Kulihat wajahnya berkeringat. Keringat di malam hari. Tanpa basa basi
dia langsung mengambil nasi bungkus sambil memaki-maki dengan nada
menggerutu. Pesan teh anget kentel. Sambil menyantap nasi
sambel dan gorengan dia bercerita. Katanya barus saja
kehilangan uang limaribuan. Padahal uang itu bukan punya dia. Hanya
titipan. Dia yakin jatuhnya pasti di sekitar mushola. Dia tidak
percaya orang yang baru saja sholat di mushola tega menemukan uang
dan tidak mengumumkannya.
Mushola ? Jangan-jangan uang
yang kutemukan tadi adalah uangnya. Bukan uangnya tapi uang temannya.

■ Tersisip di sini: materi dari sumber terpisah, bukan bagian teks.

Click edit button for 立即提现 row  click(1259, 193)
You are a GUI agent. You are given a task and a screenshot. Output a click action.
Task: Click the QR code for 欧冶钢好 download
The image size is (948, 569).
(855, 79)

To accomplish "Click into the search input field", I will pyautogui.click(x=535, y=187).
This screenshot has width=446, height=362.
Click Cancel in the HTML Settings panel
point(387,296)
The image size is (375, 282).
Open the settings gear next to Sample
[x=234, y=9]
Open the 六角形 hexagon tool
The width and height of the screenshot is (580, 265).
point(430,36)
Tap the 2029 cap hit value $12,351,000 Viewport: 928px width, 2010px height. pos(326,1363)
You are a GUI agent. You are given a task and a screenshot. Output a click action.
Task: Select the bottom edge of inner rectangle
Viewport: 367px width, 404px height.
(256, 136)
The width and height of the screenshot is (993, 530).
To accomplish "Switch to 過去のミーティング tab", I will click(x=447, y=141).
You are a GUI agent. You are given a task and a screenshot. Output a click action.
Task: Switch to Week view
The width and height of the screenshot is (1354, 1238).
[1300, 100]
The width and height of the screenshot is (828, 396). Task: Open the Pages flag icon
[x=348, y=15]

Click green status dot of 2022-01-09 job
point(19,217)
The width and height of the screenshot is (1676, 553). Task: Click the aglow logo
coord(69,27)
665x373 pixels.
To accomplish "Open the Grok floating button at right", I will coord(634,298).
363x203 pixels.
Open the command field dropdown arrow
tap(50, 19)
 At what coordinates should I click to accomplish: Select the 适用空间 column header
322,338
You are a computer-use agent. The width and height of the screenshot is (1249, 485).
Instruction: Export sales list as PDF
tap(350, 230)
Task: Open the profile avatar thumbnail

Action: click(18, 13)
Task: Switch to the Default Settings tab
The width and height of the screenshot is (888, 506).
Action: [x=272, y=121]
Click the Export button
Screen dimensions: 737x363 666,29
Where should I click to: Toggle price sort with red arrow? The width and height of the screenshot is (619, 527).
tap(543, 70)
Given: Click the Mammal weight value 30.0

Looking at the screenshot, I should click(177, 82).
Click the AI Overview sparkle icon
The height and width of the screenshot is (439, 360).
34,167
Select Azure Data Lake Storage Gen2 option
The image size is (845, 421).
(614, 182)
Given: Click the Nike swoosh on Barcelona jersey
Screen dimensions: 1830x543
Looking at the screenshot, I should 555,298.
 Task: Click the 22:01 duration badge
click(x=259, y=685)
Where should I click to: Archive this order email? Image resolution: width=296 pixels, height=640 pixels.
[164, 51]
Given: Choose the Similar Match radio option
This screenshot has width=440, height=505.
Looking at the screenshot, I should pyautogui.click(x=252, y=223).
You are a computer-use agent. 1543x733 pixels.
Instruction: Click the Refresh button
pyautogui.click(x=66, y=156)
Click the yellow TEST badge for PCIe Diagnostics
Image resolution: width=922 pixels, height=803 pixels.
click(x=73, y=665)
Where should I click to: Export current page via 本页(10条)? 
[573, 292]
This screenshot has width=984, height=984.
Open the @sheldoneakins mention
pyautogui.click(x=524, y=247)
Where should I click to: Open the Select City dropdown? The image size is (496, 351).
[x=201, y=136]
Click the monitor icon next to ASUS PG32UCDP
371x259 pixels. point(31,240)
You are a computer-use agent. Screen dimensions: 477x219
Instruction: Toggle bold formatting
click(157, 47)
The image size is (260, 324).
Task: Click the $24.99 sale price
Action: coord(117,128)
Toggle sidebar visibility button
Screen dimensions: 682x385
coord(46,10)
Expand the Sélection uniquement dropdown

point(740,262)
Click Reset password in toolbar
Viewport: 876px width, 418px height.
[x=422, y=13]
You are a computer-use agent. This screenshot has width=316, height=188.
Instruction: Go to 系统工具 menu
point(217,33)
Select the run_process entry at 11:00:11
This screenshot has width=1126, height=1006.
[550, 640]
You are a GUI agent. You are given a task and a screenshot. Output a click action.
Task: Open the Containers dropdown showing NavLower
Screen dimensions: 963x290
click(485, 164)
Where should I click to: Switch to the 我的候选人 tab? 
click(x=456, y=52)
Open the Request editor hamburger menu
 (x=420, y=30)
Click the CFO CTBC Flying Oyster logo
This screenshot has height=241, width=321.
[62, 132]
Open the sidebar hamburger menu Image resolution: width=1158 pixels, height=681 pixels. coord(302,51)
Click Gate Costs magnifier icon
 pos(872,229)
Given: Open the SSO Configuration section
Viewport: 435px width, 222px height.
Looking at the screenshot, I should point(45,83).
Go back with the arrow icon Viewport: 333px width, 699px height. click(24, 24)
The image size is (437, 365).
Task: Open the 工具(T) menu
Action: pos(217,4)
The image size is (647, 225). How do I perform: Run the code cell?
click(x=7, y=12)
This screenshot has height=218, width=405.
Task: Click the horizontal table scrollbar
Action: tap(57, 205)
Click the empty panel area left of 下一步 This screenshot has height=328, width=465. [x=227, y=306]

Ya. Berarti dia harus menggantinya. Kalau dia tahu…….. Ah ini
bisa gawat. Aku harus bagaimana. Aduh aku harus bagaimana. Haruskah
aku berterus terang dan sisa uang setelah digunakan bayar angkringan
kuberikan kepadanya ? Berapa sisanya ? Tidak lebih dari dua ribu.
Paling hanya seribu lebih berapa ratus. Tapi kalau aku berterus
terang berarti aku harus mengembalikan semua. Tidak mungkin. Mengapa
aku jadi kejam begini……….? Sialnya lagi temannya temanku ini
nasibnya tidak jauh berbeda dengan kami berdua. Hampir tidak pernah
punya uang. Itu dia datang.
Seperti yang aku duga dia
pasti marah-marah tidak lupa memaki-maki. Kemarahan itu ditujukan
kepada temanku tapi aku merasakan kemarahan itu juga tertuju
kepadaku. Akulah biang kerok malapetaka ini.
Kamu enak-enak makan di sini.
Ditunggu-tunggu malah………… dasar !! Mana uangku ? Hilang ?!
………..
Lima ribu untuk makan
bertiga.
Kutunggu mereka pulang lebih
dulu tapi ternyata mereka mengajakku pulang bersama. Sudah jenak. Aku
bayar. Matanya melototi uang itu. Merebutnya. Ha ini kan uangku. Ini
ada tulisannya. Dapat dari mana. Ah dasar pencuri !!